Udacity Nanodegree Project 2

Table of Contents

  • Overview

  • Architectural Diagram

  • Key Steps

    • Automated ML Experiment
    • Deploy the best model
    • Enable App Insights & Logging
    • Swagger Documentation
    • Consume model endpoints
    • Create and publish a pipeline
  • Screen Recording
  • Standout Suggestions
  • References

Overview

This projects aims to create a cloud-based machine learning model for the Bank Marketing Dataset, which contains data about marketing campaigns for a bank. We will utilize AutoML for this classification problem. This will let us predict whether a bank product would be subscribed by the client or not.
The project involves:

  • Automated ML Experiment
  • Deploy the best model
  • Enable logging
  • Swagger Documentation
  • Consume model endpoints
  • Create and publish a pipeline

Architectural Diagram

The diagram below illustrates the keys steps of our operation: Architecture

  • We will use Bank Marketing Dataset to create an AutoML. The AutoML will help up find the best model and the best parameters to fit our data.
  • We use the model obtained by the AutoML to train an ML pipeline.
  • We publish the model and the pipeline in order to be ready for consumption.

Key Steps

Step 1: Automated ML Experiment

We first upload our dataset using the dataset's URI: Dataset

After the run is complete, we're able to determine the best model which is the Voting Ensemble with accuracy of 0.91988: Best Model

Step 2: Deploy the best model

We deploy the Voting Ensemble model, which is the best model, using Azure Container Instacne (ACI) while making sure that the Authentication option enabled. Deployment

Step 3: Enable App Insights & Logging

In order to enable Application Insights programmatically, we edited the logs.py script to match the deployed model ID and change App Inights to TRUE. Then, we run the python script. We choose the best model for deployment and enable "Authentication" while deploying the model using Azure Container Instance (ACI). The executed code in logs.py enables Application Insights. "Application Insights enabled" is disabled before executing logs.py. App Insights

Application Insight Logs are presenting: Logs

Step 4: Swagger Documentation

In this step, we setup Swagger to be able to deploy and consume model. We downloaded swagger.json file from deployed model on Azure. Then we ran swagger.sh and serve.py script on Powershell command window. Swagger

Step 5: Consume model endpoints

Then we used endpoint.py script to consume the model endpoints. We first edited the scoring_uri and the key in the script to match the URI and the key of our service. Then, we executed endpoint.py script. Endpoint

Also, we benchmark the endpoint using Apache bench. You can see the benchmark bellow: Benchmark Benchmark

Step 6: Create and publish a pipeline

In this step, we first updated our jupyter notebook variables to match our azure enviroment variables. Then, we deployed our training pipeline and published it.

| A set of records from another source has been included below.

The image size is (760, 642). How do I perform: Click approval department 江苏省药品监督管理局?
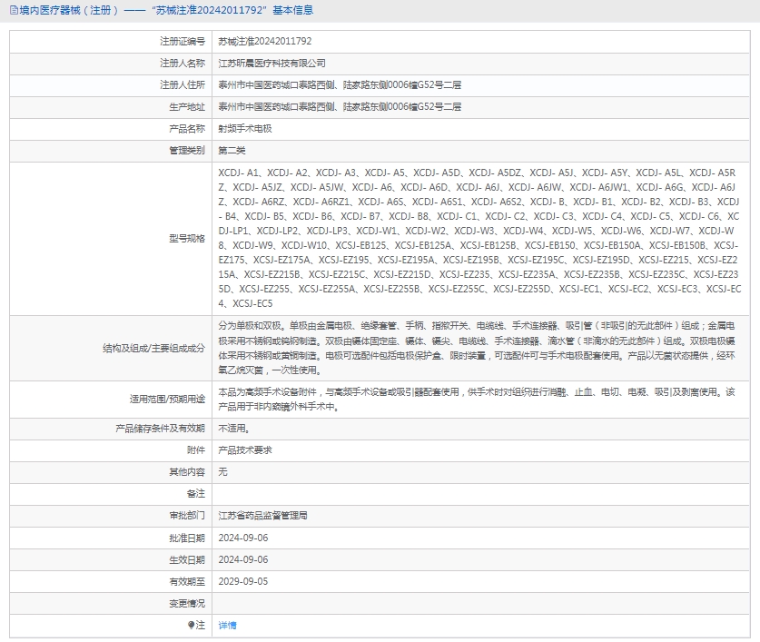(x=263, y=516)
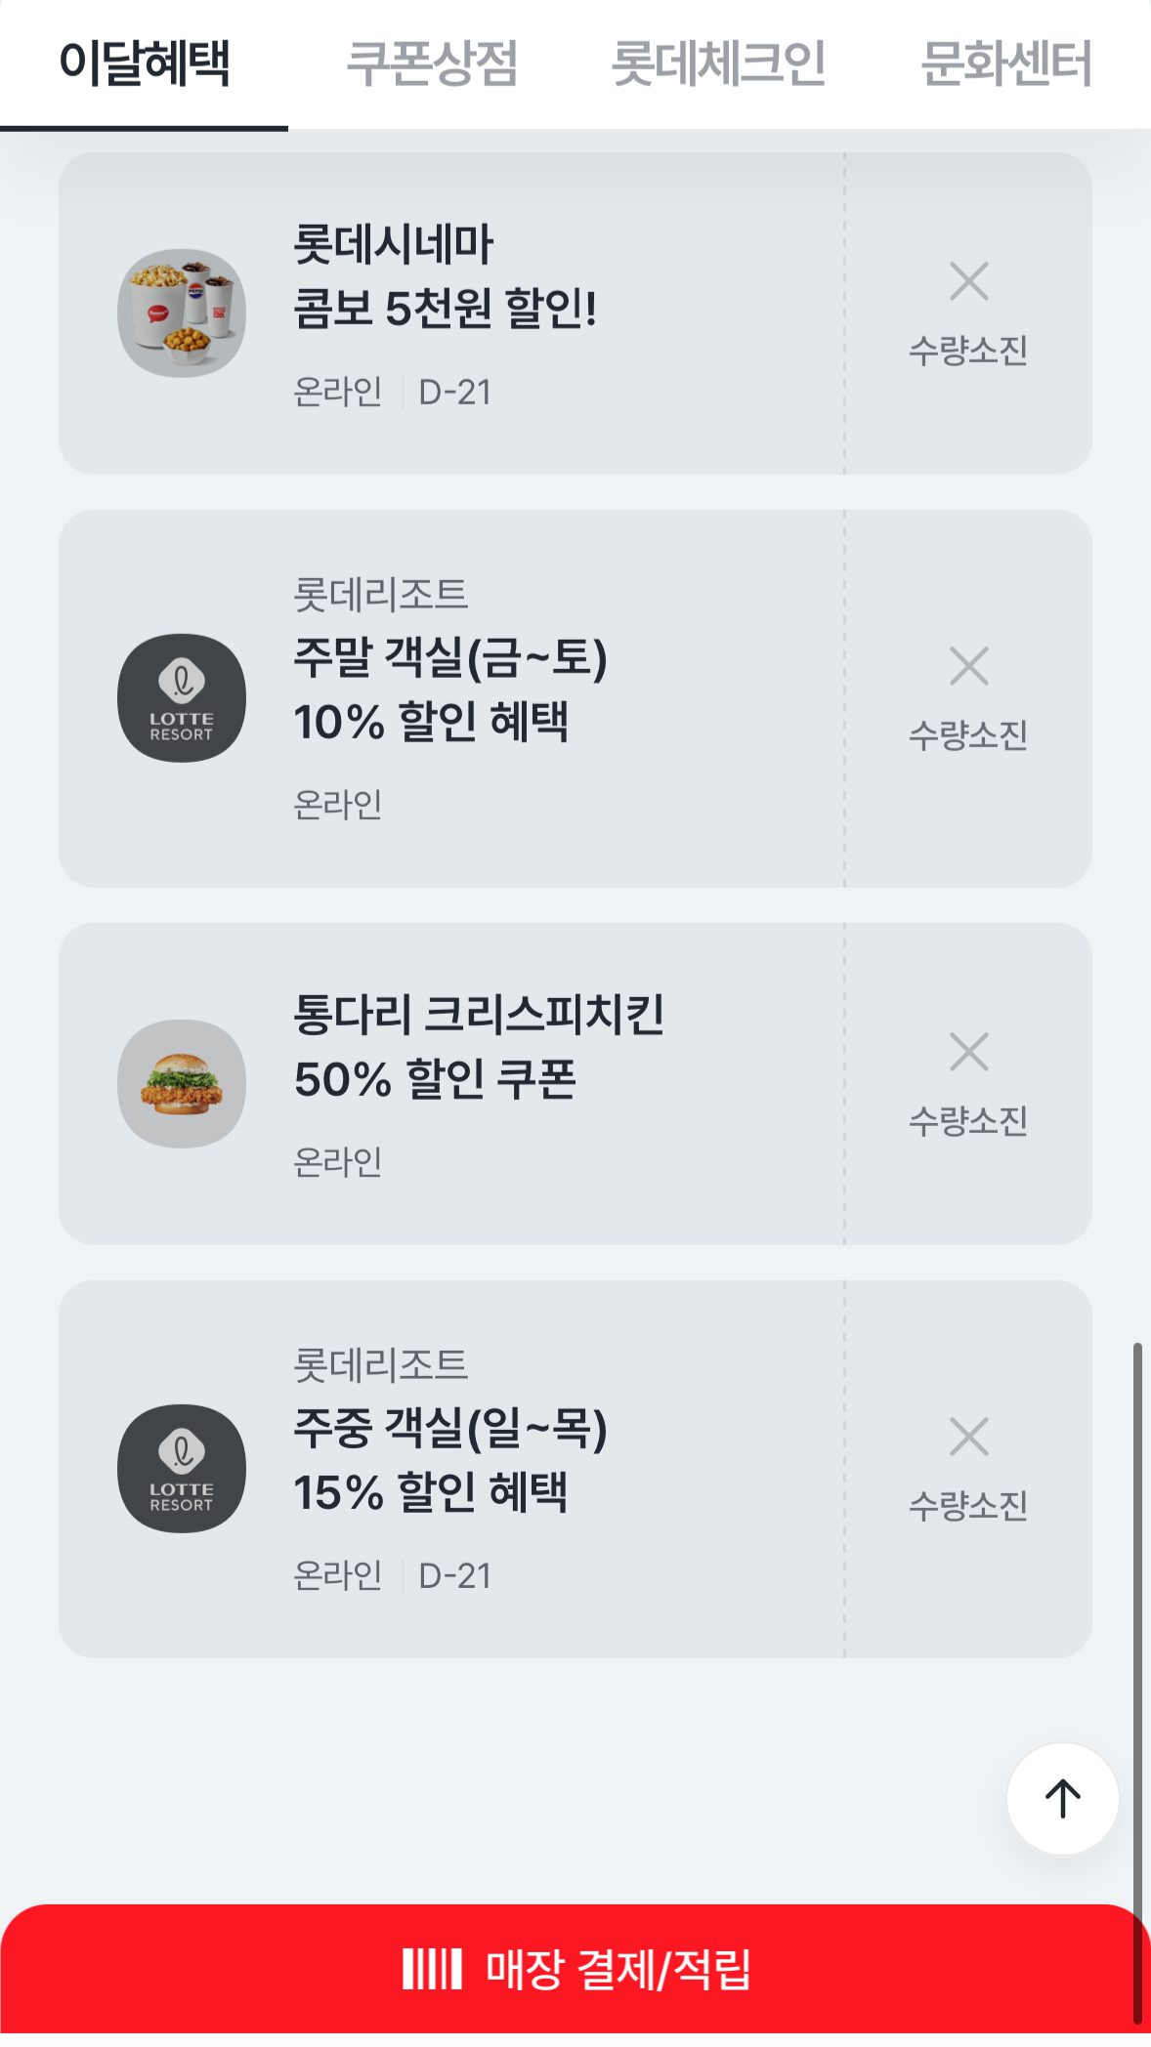The width and height of the screenshot is (1151, 2047).
Task: Open 롯데시네마 콤보 5천원 할인 coupon
Action: [x=445, y=276]
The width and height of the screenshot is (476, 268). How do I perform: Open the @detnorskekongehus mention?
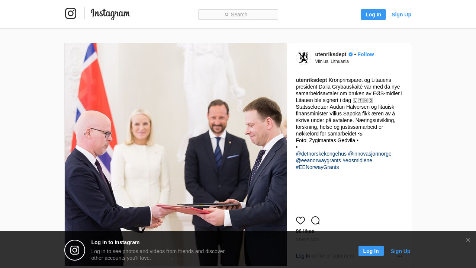[x=321, y=154]
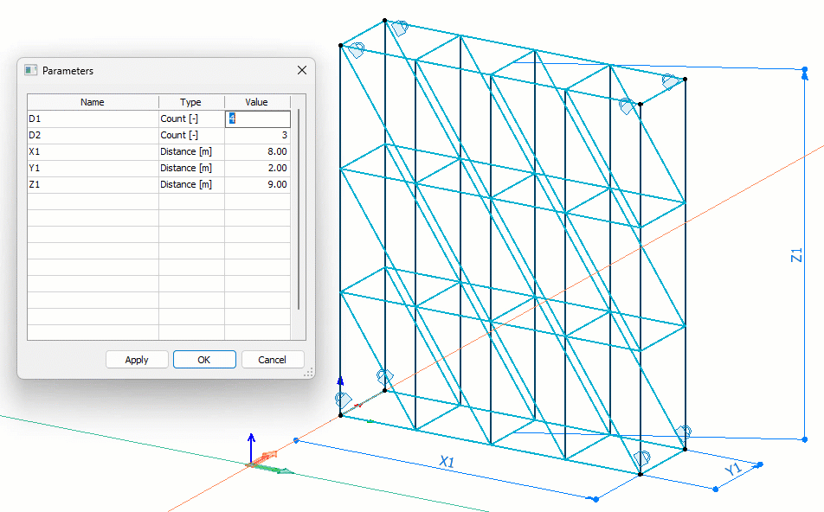This screenshot has width=824, height=512.
Task: Dismiss changes using the Cancel button
Action: 272,360
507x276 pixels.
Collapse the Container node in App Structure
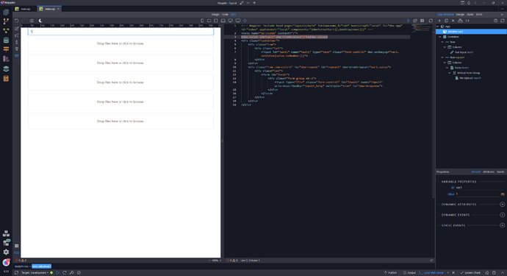(x=440, y=37)
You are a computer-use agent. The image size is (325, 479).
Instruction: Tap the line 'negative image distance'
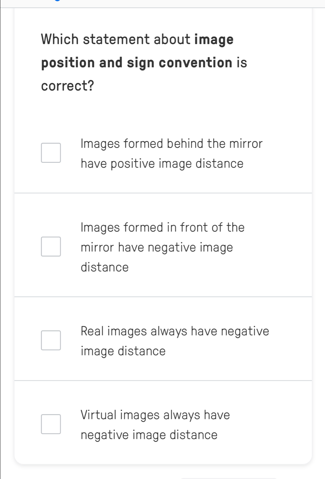pos(149,435)
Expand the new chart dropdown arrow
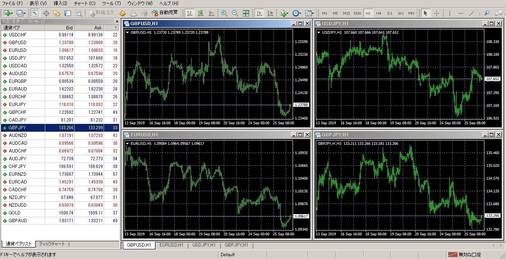Image resolution: width=506 pixels, height=259 pixels. [x=12, y=13]
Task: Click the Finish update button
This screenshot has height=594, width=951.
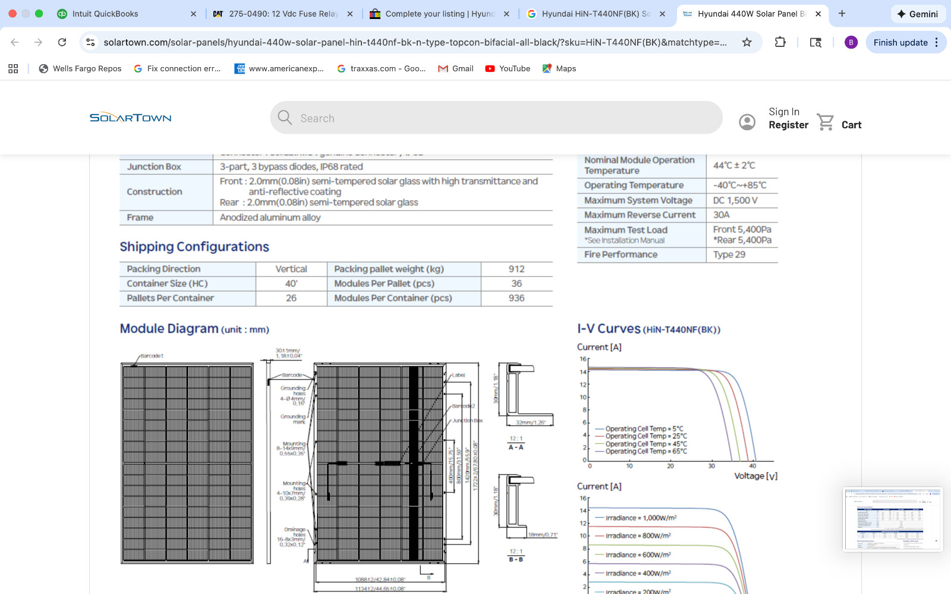Action: point(906,42)

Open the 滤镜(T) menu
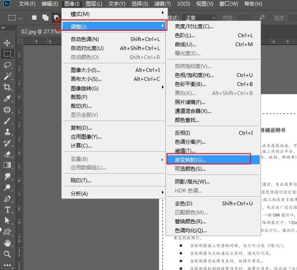(x=162, y=4)
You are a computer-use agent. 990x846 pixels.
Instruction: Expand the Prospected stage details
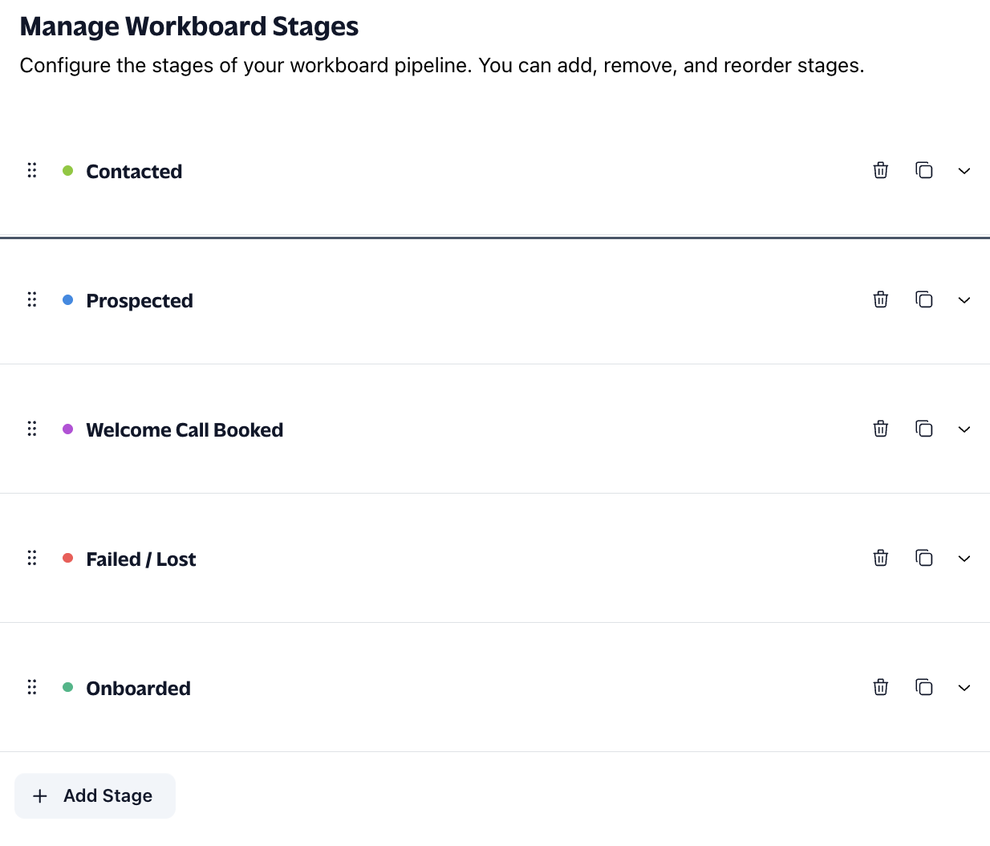pos(964,300)
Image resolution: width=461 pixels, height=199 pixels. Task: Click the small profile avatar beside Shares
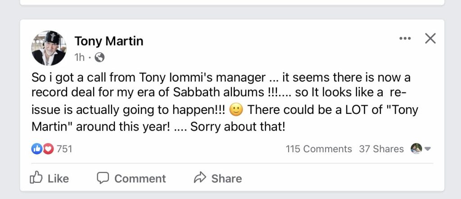[x=416, y=149]
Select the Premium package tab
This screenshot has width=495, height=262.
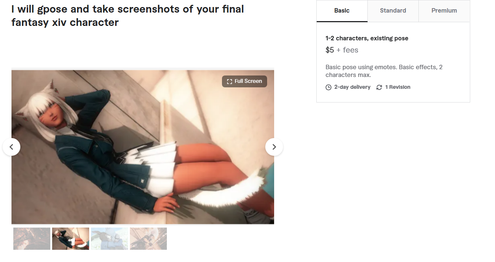pos(444,11)
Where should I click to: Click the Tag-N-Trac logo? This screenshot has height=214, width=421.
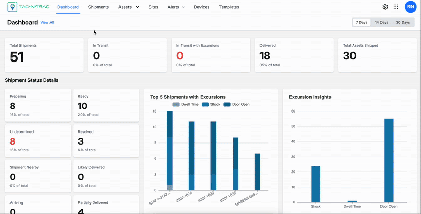(x=28, y=7)
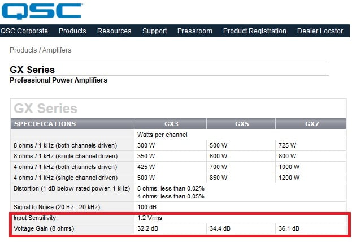Viewport: 352px width, 242px height.
Task: Follow the Products breadcrumb link
Action: [23, 50]
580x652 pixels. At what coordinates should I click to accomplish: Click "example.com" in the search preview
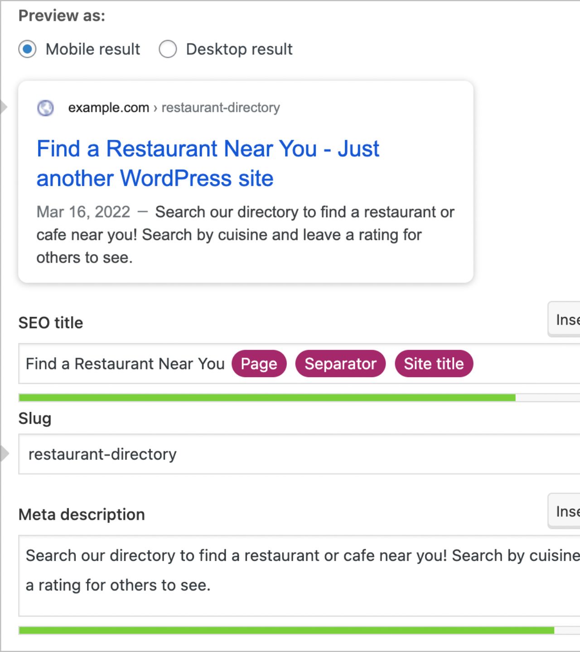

Pipeline Endpoint: Pipeline

Banking Marketing dataset with AutoML module: Pipeline

Published Pipeline Overview: Pipeline

Run Details Widget: Pipeline

Scheduled Run: Pipeline

Screen Recording

Screencast

My screen is in full screen mode at 1080p and 16:9 aspect ratio. I used OBS for the recording.

Future Improvements

  • We can increase the Exit Criterion time from 1 hour to the default value of 3 hours to be able to find models of higher accuracy.
  • We can enable deep learning in AutoML
  • We can enable Data drift tracking to ensure accuracy of the model.